▸ EXERCISE REQUIREMENTS: In the Pi-hole troubleshooting thread, rewrite the paragraph that begins "This nameserver change will revert" as a brief list of the events that undo the change.

▸ PASSAGE FOR REVIEW:
'''
To copy pihole_debug.log to tricorder.pi-hole.net by hand I need a user name and password for GitHub.
EDIT: Oh before you change below, could you post content first of that file being changed with below:
grep nameserver /etc/resolv.conf
Might want to redact the latter part of IPv6 addresses if any are listed for privacy!
Run below to temporarily change the local DNS server(s) used into that of Google's 8.8.8.8:
sudo tee /etc/resolv.conf <<< 'nameserver 8.8.8.8'
And run the debugger again:
sudo pihole -d
This nameserver change will revert back to how it was originally when rebooting, or when network state changes, or when the DHCP lease gets renewed if its supplied via DHCP, or an IPv6 RA change is received.
Thanks a lot @deHakkelaar, here is the information you wanted:
EDIT: Oh before you change below, could you post content first of that file being changed with below: grep nameserver /etc/resolv.conf
Might want to redact the latter part of IPv6 addresses if any are listed for privacy!
nameserver fd00::3f44:d681:ef80:????
When the upload is successful you'l be shown a token URL.
Post this token URL here (not the full log!).
'''
[Pixel coordinate grounding data]
'''
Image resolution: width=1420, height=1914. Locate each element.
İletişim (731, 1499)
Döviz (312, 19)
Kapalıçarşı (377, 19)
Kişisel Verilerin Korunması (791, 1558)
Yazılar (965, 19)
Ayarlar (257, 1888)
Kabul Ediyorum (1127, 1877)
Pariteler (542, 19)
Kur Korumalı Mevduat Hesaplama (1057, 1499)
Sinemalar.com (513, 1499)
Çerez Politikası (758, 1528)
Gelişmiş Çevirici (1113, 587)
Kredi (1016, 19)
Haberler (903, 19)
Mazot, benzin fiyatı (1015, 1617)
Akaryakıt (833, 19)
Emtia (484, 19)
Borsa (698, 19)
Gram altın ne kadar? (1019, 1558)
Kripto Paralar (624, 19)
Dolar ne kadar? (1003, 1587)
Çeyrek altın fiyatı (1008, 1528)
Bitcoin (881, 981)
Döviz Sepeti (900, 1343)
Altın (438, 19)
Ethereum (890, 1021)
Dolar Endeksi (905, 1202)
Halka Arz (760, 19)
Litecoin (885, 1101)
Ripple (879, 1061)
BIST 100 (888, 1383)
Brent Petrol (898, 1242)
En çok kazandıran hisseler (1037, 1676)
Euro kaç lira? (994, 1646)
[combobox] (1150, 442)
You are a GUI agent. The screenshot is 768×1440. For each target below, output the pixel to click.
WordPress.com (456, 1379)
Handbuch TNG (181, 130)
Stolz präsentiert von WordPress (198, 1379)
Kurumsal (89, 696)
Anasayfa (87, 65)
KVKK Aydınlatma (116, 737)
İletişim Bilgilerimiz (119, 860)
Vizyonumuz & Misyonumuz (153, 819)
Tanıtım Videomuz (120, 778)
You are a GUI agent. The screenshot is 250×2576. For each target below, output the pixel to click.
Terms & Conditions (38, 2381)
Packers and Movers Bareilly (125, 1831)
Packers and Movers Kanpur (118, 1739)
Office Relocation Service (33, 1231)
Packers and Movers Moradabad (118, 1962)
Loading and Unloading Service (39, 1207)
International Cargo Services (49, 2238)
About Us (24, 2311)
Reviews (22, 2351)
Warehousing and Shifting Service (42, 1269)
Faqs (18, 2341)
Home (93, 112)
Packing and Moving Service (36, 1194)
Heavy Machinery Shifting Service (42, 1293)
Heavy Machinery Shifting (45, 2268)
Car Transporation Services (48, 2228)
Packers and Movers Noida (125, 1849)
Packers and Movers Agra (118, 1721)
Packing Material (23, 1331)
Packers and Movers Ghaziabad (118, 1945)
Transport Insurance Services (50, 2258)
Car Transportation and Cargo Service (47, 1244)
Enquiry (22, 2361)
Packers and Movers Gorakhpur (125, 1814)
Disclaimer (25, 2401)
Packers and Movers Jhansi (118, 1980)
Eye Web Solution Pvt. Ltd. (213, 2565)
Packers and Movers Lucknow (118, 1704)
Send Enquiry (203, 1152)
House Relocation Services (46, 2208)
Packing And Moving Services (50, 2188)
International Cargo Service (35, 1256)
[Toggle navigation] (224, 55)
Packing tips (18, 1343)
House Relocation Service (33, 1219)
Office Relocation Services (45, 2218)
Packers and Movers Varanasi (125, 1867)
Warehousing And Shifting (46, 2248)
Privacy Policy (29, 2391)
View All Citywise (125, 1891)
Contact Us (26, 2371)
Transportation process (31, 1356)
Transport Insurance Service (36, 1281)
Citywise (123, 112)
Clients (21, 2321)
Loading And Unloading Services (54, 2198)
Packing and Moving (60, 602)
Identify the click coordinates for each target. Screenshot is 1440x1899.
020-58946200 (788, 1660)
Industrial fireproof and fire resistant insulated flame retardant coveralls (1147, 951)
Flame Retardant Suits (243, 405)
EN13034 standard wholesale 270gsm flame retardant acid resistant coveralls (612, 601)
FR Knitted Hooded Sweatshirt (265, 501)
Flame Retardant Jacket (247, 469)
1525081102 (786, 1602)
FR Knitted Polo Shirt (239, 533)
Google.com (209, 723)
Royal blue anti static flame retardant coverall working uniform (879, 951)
'''
▸ RESPONSE TO THIS EXERCISE:
The nameserver change returns to its original setting when:
- the system reboots
- the network state changes
- the DHCP lease is renewed, if the nameserver is supplied via DHCP
- an IPv6 RA change is received